Thursday, July 24, 2008

Pinjar


Pinjar, starring Urmila Matondkar in perhaps her most significant role, suffers occasionally from some low production values and spotty direction. But the subject the movie deals with is so stirring that this doesn't matter after you've seen the film. Form and beauty and technical perfection are just side-factors for this film; its main subject matter is powerful enough to keep the viewer fascinated with horror and distaste for hours after the film ends.

The film's theme is isolation. Its atmospheric fear stems from the society's pervasive oppression, and rejection, of women. Identifying with Puro (Urmila's character), the viewer slowly becomes aware of the level of isolation a woman was (and still is) subject to in traditional "honour"-oriented societies with a tribal social structure which regard women as property. The Partition of India, which led to some of the worst civic atrocities of the 20th century, enhances and completes the isolation. Puro's sense of being stranded alone among aliens drives the emotional charge of this movie.
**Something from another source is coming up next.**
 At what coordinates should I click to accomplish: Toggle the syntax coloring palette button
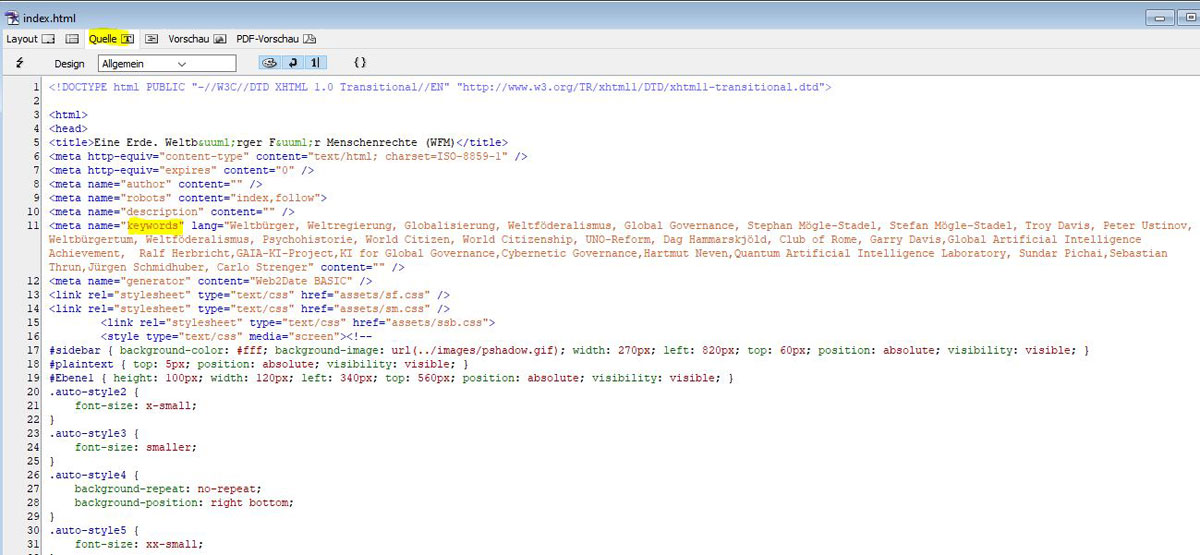point(270,63)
Set in 1946, just before Partition, the film is about Puro, the eldest daughter of a Punjabi Hindu family, spending her time with her mother, sisters and a doting brother whom she is particularly close to. Puro's life is a picture of perfect family bliss until her father brings his family to their native village to settle her marriage. Unknown to Puro, her ancestors, who had been dominant in the village two generations ago, visited atrocities on the Muslims two generations ago. Times have changed now: Muslims are dominant in the village and are thirsting for some payback. This sets Puro up for a horrifying ordeal: she is abducted by a Muslim man, Rashid (Manoj Bajpai), and slowly loses all hope of being reunited with her family (or indeed anyone from Hindu society).
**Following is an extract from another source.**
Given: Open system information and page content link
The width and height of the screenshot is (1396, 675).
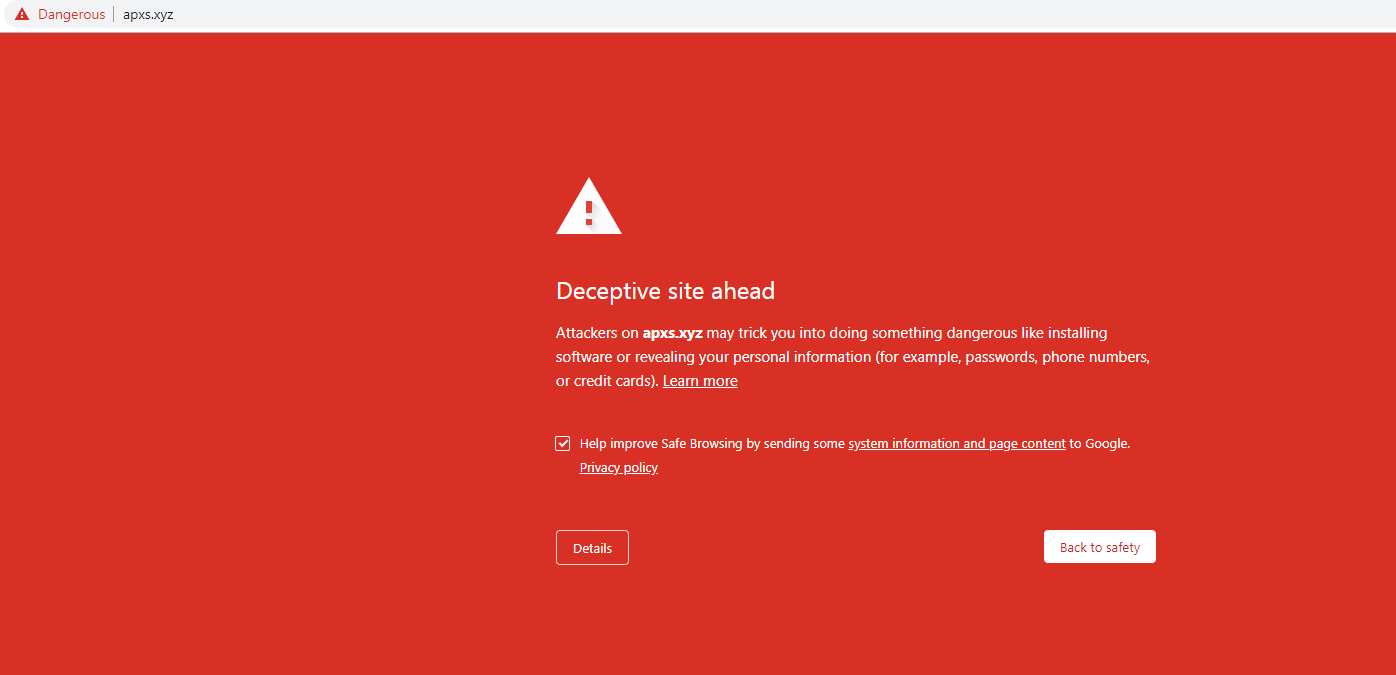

Manoj Bajpai was consummate as Rashid; I find it surprising the Bollywood doesn't use him more. Urmila did a good job with Puro. With most of the other actors I had a vague sense that they were a little wooden. But I hardly noticed this; it is just a vague impression in the back of my mind, which was almost completely absorbed by the events that were depicted. This is a movie where it is hard to separate the quality of performances from the subject matter. The same is true for the sets and realization of the surroundings; some of them looked inauthentic, like stage sets. The music in this movie was atrocious, and songs burst out of nowhere in the most incongrous Bollywood style possible. The entire first half-hour was over-developed and forgettable. But the story was so absorbing that all of this didn't matter.

To me, Pinjar was very educational about an alien aspect of North Indian (and Pakistani) culture. I once spoke with an expert on South Asia who gave me a convincing explanation for women-as-property attitude. Historically, for warring tribes that needed constant supplies of warriors, women were valuable as child-bearing instruments; so valuable that it was acceptable to abduct women for their child-bearing potential. These attitudes persist in some regions of Northern India and Pakistan even today; stories about abduction of Hindu women in Pakistan still appear from time to time in newspapers. (Presumably the same attitudes ossified and later included atrocities such as honour killings.) Pinjar depicts the extent to which such abductions had become part of the culture: everyone is depicted as being complicit in the abductions; entire villages colluded to hide abductees from government authorities. Paradoxically, the abducted women are not treated unkindly; they are in fact encouraged to integrate and lead "productive" lives. The unkindness is restricted to the abduction.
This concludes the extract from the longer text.